▸ Ejercicio propuesto
Indica si cada una de las afirmaciones (a), (b) y (c) concuerda con el texto del documento que aparece a continuación, y responde sí o no citando literalmente las palabras del texto que lo deciden. (a) El primero fue enviado al corral por su invalidez. (b) EL PAIS publicó por la tarde el artículo del vicepresidente de la Diputación. (c) En el tendido se oyó decir que aquello no era fiesta popular.
==== Texto del documento
El primero fue al corral por su invalidez, y por el mismo motivo debió la presidencia rechazarlos casi todos. El público lo pedía. El público está hasta la coronilla de pasar religiosamente por taquilla para que le ofrezcan el espectáculo del fracaso y el escándalo. « ¡Señor Larroque, esto no es fiesta popular»!, se oyó ayer en el tendido, y era esta una réplica al artículo del vicepresidente de la Diputación que había publicado EL PAIS por la mañana, en el cual había una declaración expresa y magnífica de promoción de la fiesta, contemplada como fenómeno cultural, popular y nacional.
========
==== Material proporcionado
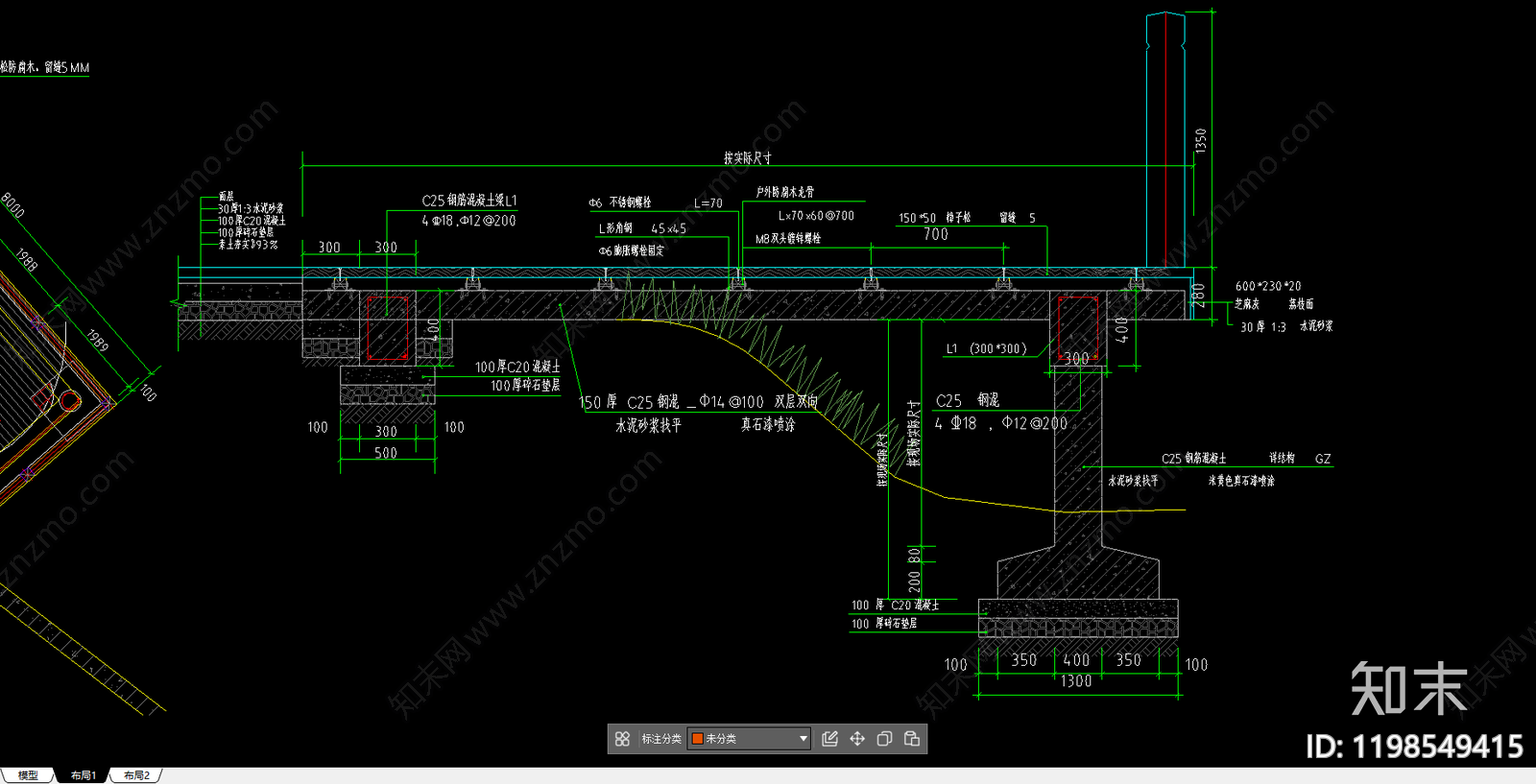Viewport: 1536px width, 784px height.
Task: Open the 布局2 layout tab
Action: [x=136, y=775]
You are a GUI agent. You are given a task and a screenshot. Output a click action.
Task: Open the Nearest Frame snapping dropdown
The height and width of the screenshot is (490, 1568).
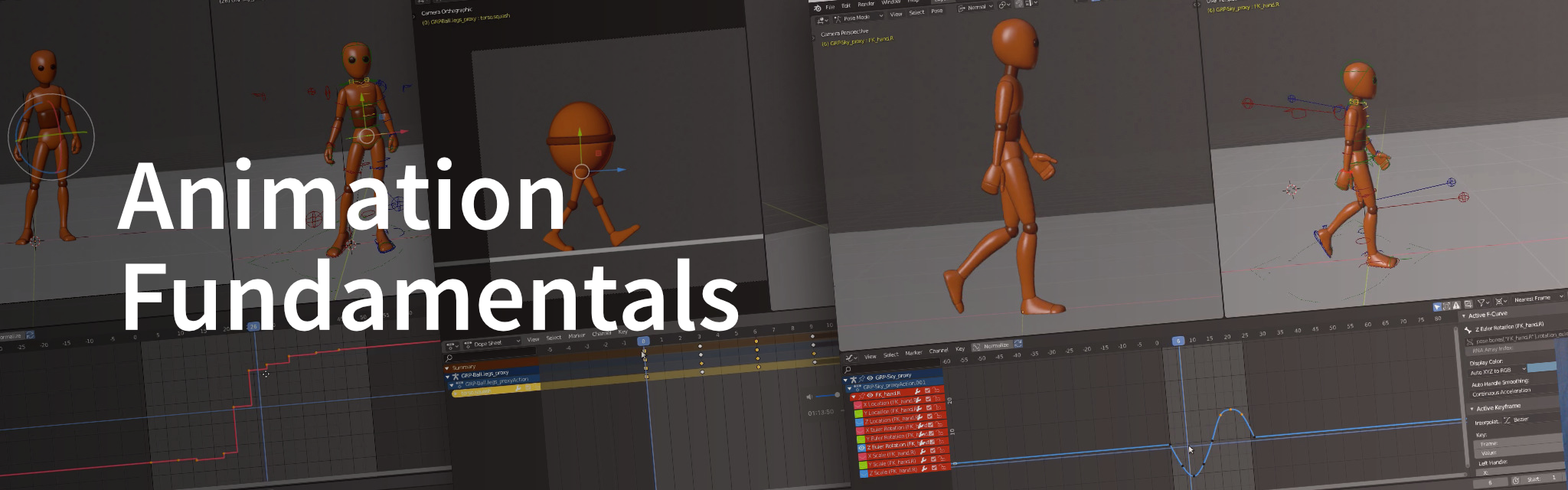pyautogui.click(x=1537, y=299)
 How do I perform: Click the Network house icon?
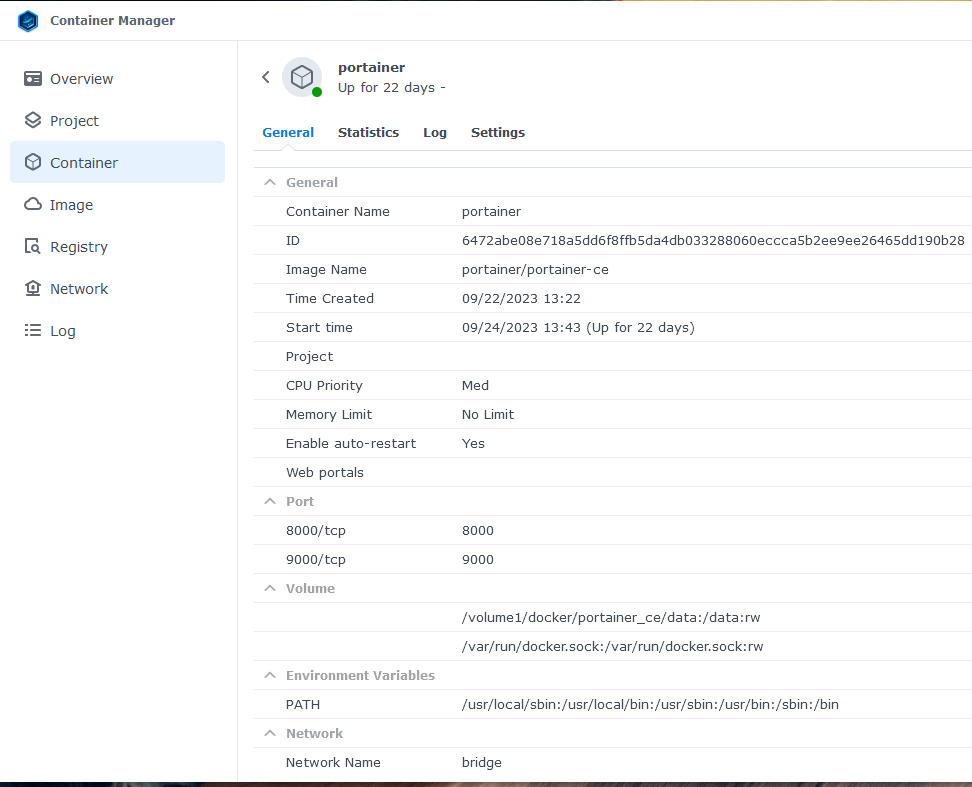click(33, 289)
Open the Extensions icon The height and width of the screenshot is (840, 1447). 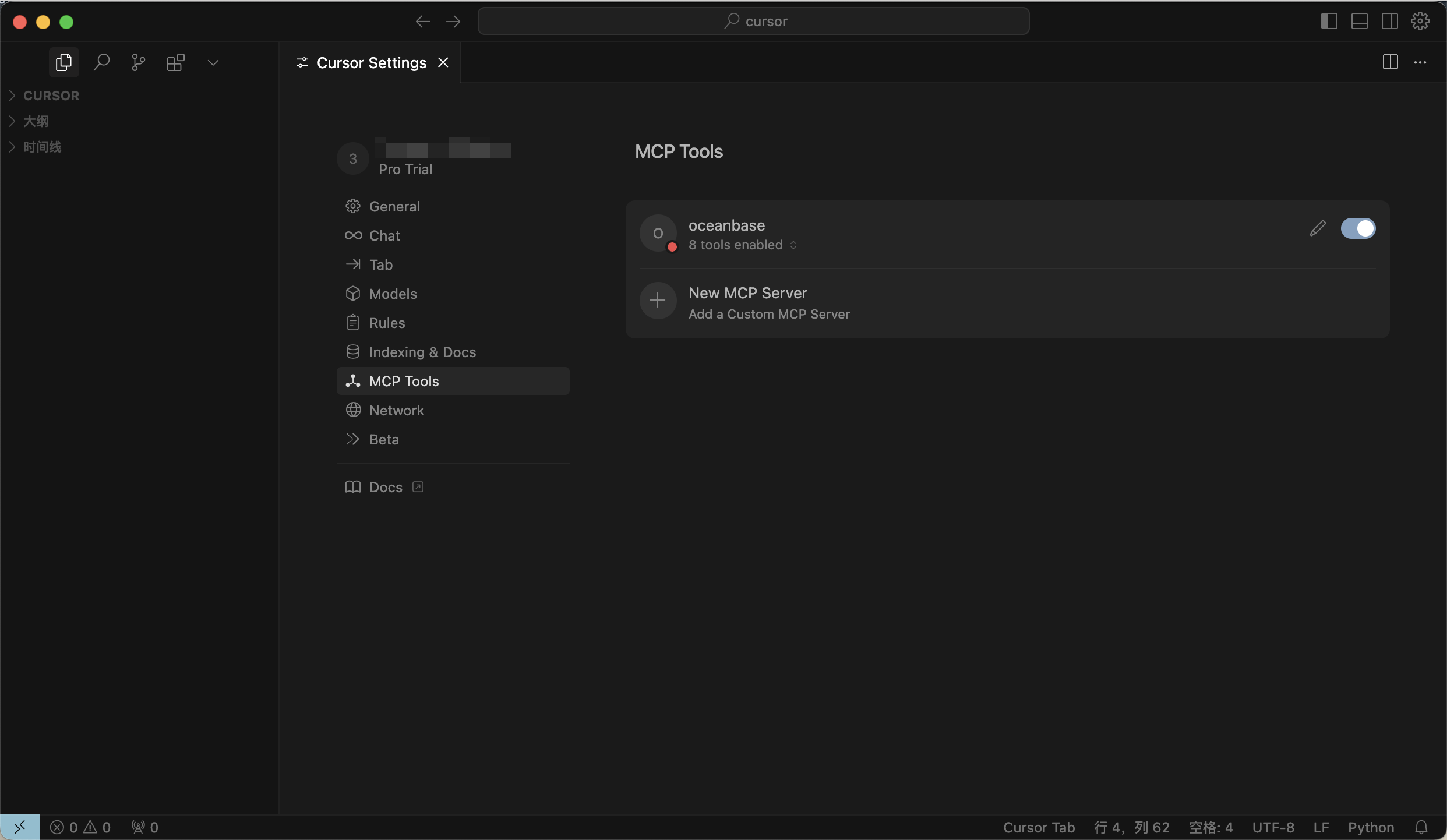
========
▸ Solución
(a) Sí: «El primero fue al corral por su invalidez».
(b) No: «que había publicado EL PAIS por la mañana».
(c) Sí: «esto no es fiesta popular» y «se oyó ayer en el tendido».